Stand And Bloom

Many folks have felt as if they needed a jumpstart all winter, as is often the case. Winter makes us feel more in need of rejuvenation. Many of us who practice yoga regularly keep up the whole year, though energy levels, muscles and bones may not make us feel as enthusiastic about our practice as on sunny warm days with flowers blooming all around us and shutters thrown wide open.

 

Some types of yoga may be more rejuvenating than others, depending on our age, stage and circumstances. Restorative yoga comes to mind as one that could gently draw us out from winter. This yoga uses props like folded blankets, blocks and straps to ease us in to opening and nurturing yoga poses for minutes on end.

 

On the other end of the spectrum to wake our bodies and it's systems would be the more active forms of yoga like Ashtanga and Vinyasa. These require time, patience, practice and a good teacher even for the athletically inclined, which these particularly suit.

 

To further wake us up from our winter rest Kundalini Yoga is a great way to energize and rejuvenate the system, focusing from the inside out especially focusing on the breath. Kundalini awakens us to our aliveness from within, our own unlimited creative potential.

 

Two particular poses come to mind. The first is used in most all the forms of yoga and that is shoulder stand, which we call rejuvenation pose in Kundalini Yoga. This excellent pose reverses the effects of gravity, energizes the thyroid gland in the neck which regulates the metabolism and is great for circulation. Depending on your stage of practice and body weight the pose may need modification or even a blanket folded under the shoulders if the neck feels strain.
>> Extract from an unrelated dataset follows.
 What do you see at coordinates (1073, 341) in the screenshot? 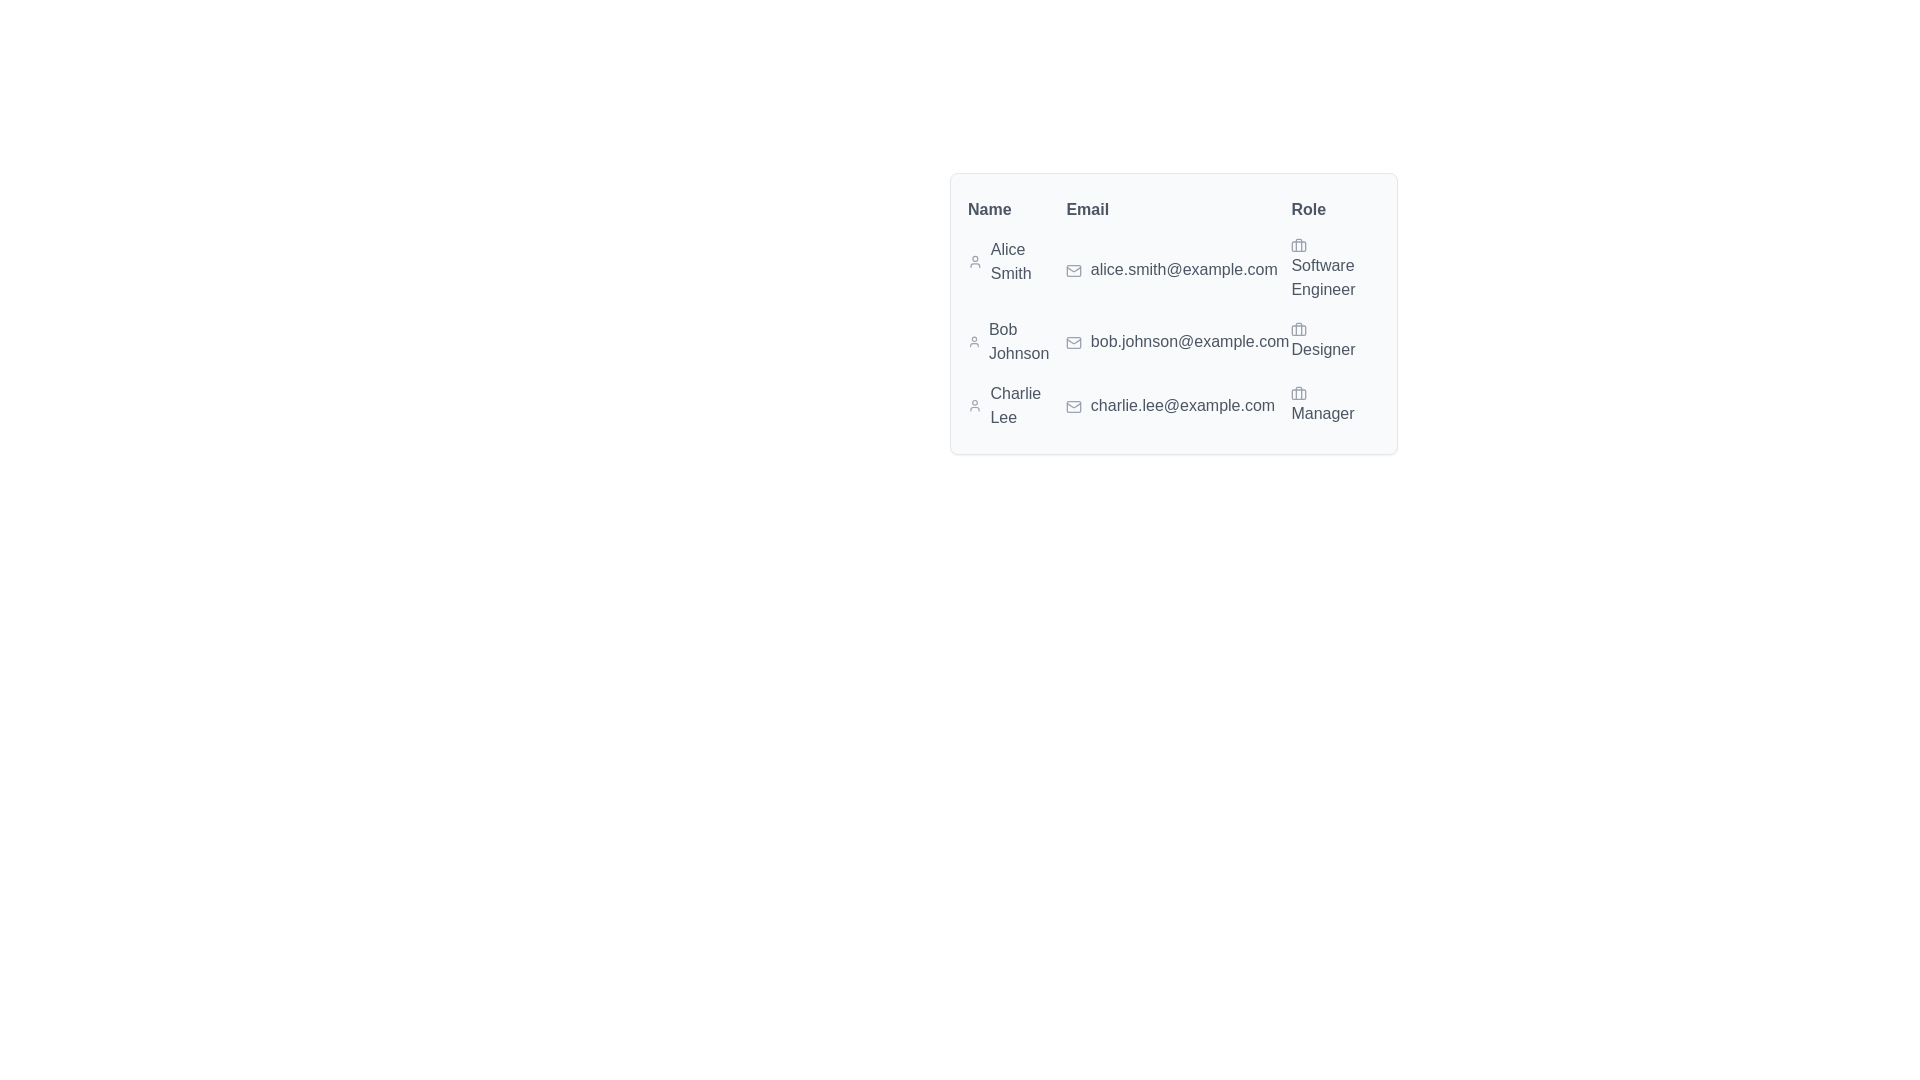
I see `the small mail envelope icon located inside the 'Email' column next to the email address 'bob.johnson@example.com', which is part of the user table row for 'Bob Johnson'` at bounding box center [1073, 341].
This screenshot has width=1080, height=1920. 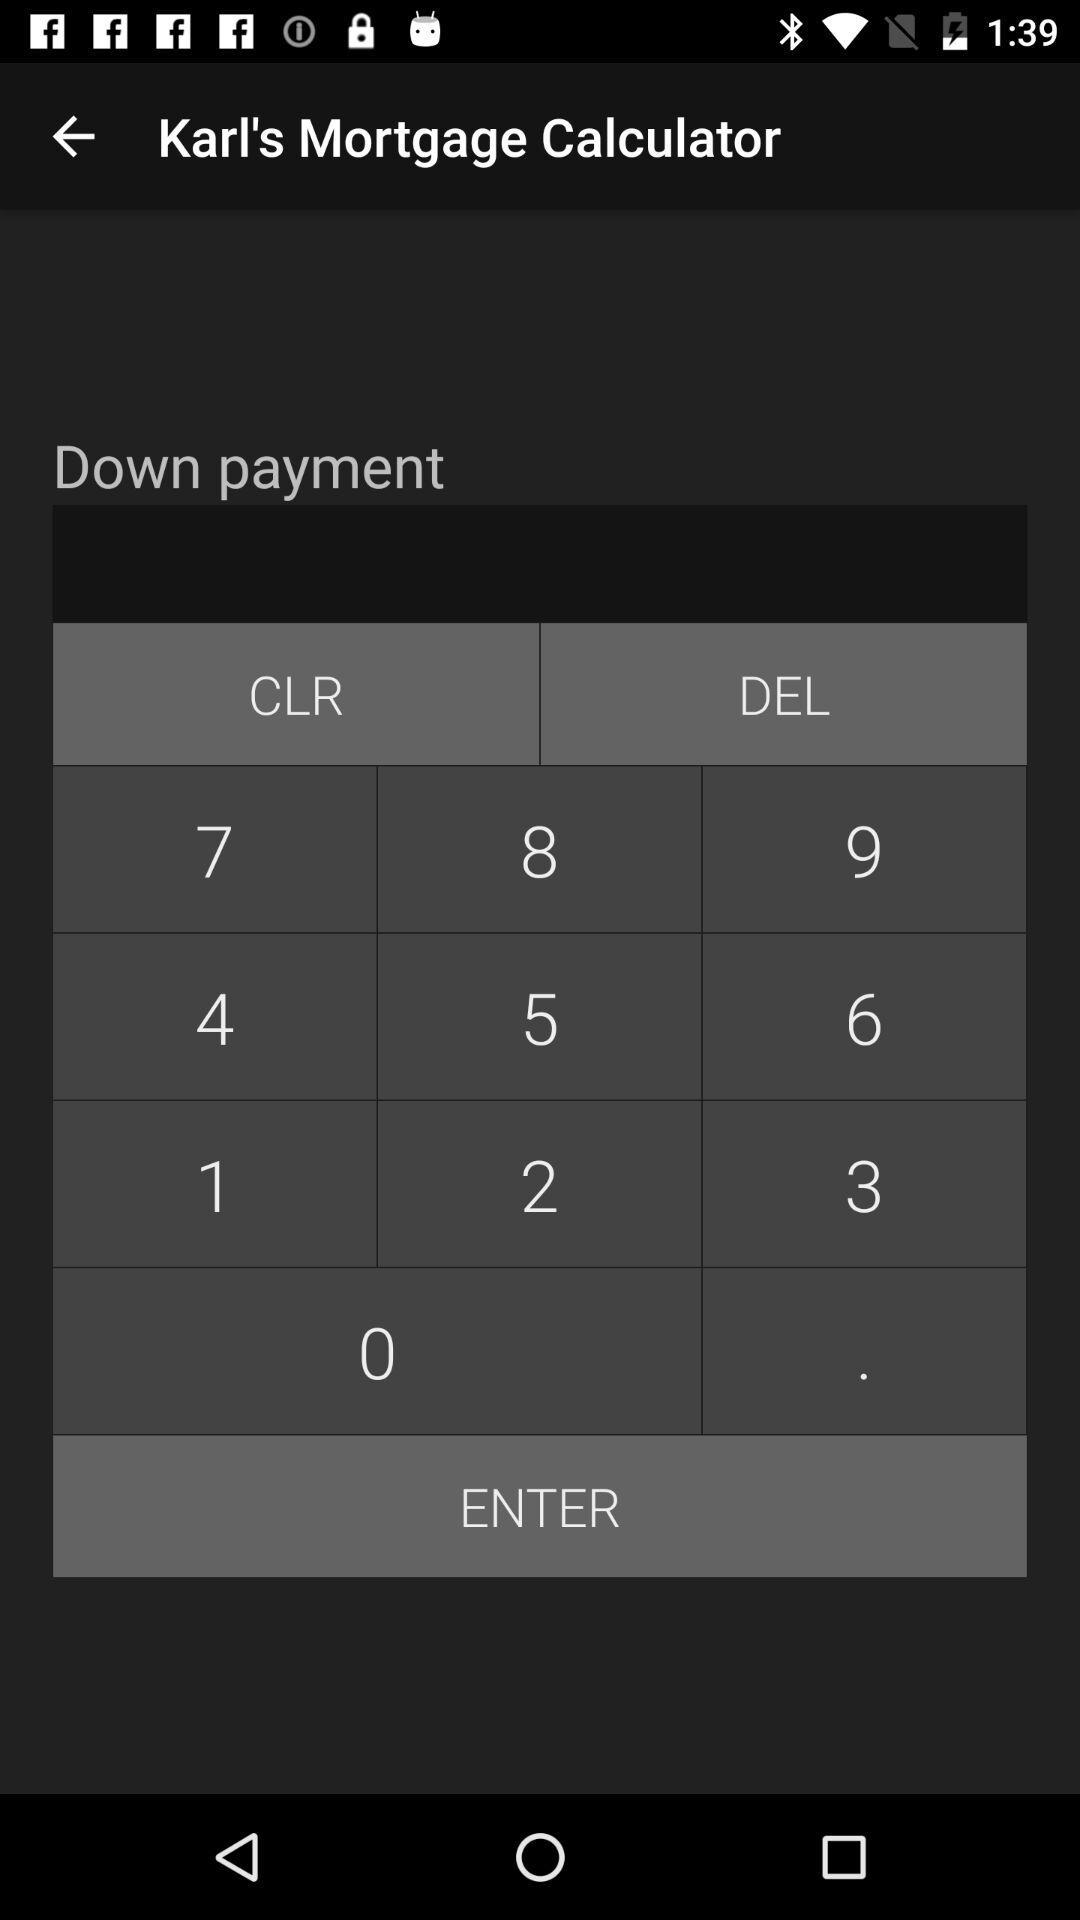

If not ready to take the back off the floor, simply left the legs us to take pressure off. possibly up against the wall.

 

Another pose I have seen in a Kundalini Yoga set is like a flower opening or blooming. To do this, start sitting on your heels in baby pose, head on floor and hands by your head, palms down. On the inhale, rise up on your knees and open the arms up and back at a sixty degree angle while pressing the hips forward and chest up. On the exhale come back down to the baby pose. Repeat this at a graceful pace as long as it feels good.

 

Dancing is another was to get rejuvenated. When we sweat we activate the glands, the guardians to our health. Dancing is a release, a way to free ourselves. Dancing is sometimes included in the Kundalini Yoga sets, arms waving in the air for minutes on end.

 

Kundalini yoga works with the energetics of the body. One of the best ways to get in touch with our energy is through the breath. Conscious breathing is an integral part of the Kundalini practice. The breath of fire, a sniffing diaphragmatic breath with both inhale and exhale through the nose, is done in many Kundalini poses. To detox with this breath lay on your back and raise both arms and legs straight up in the air. Imagine the arms and legs as energy antenna and hold the arms and legs straight doing breath of fire for up to three minutes.

 

Finally, savasana, or corpse pose, is one of the best ways to rejuvenate after any yoga practice or by itself. Surrender your mind and body as completely as you can as you lay on your back, arms relaxed away from the body, palms up, and legs open a bit, feet dropped out to the side. Close the eyes, relax the face and breath, breathing in to the belly through the nose. Melt the spine in to the support under it, the earth. And as the earth renews and blooms in Spring, let yourself do the same.